Techniques to improve results, not documentation improves quality

I get to vote on GP26, CLSI’s document on a quality management system. Rejecting GP26 is like voting to reject apple pie, so here are my reasons.

GP26 is similar to ISO 9001 and ISO 15189. The latter ISO standard is being used to accredit laboratories. GP26 had a bad start – the driving force behind GP26 was a person from the Abbott Quality Institute and this person’s pitch was made at CLSI a year before FDA delivered to Abbott the biggest IVD fine at the time for lack of quality.

Any CLSI document should describe the history of the procedure and any criticisms. GP26 does not do this. Since GP26 follows ISO 9001, the ample criticism of ISO 9001 should be discussed, such as comments by John Seddon  or me (Krouwer JS. ISO 9001 has had no effect on quality in the in-vitro medical diagnostics industry. Accred. Qual. Assur. 2004;9:39-43).

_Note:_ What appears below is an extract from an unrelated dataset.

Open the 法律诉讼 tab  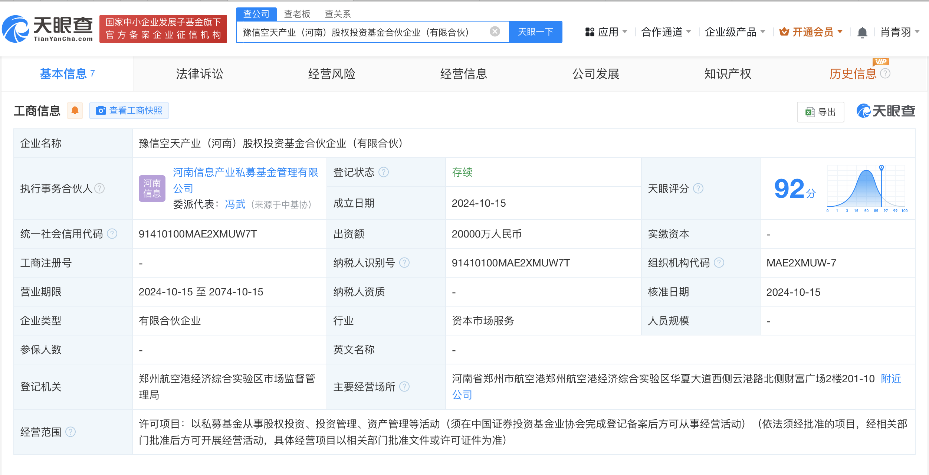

ISO 9001 and ISO 15189 focus on documentation rather than results. To its credit, GP26 does have a section about results.  But although “quality goals” are mentioned several times, there is no example of what these goals might be. If there were a specific goal, such as an overall error rate where errors were classified as to severity and frequency of occurrence then one could use the observed errors to select quality indicators rather than have laboratory management select them from a long list as suggested by GP26.

And there is no mention of FMEA in GP26.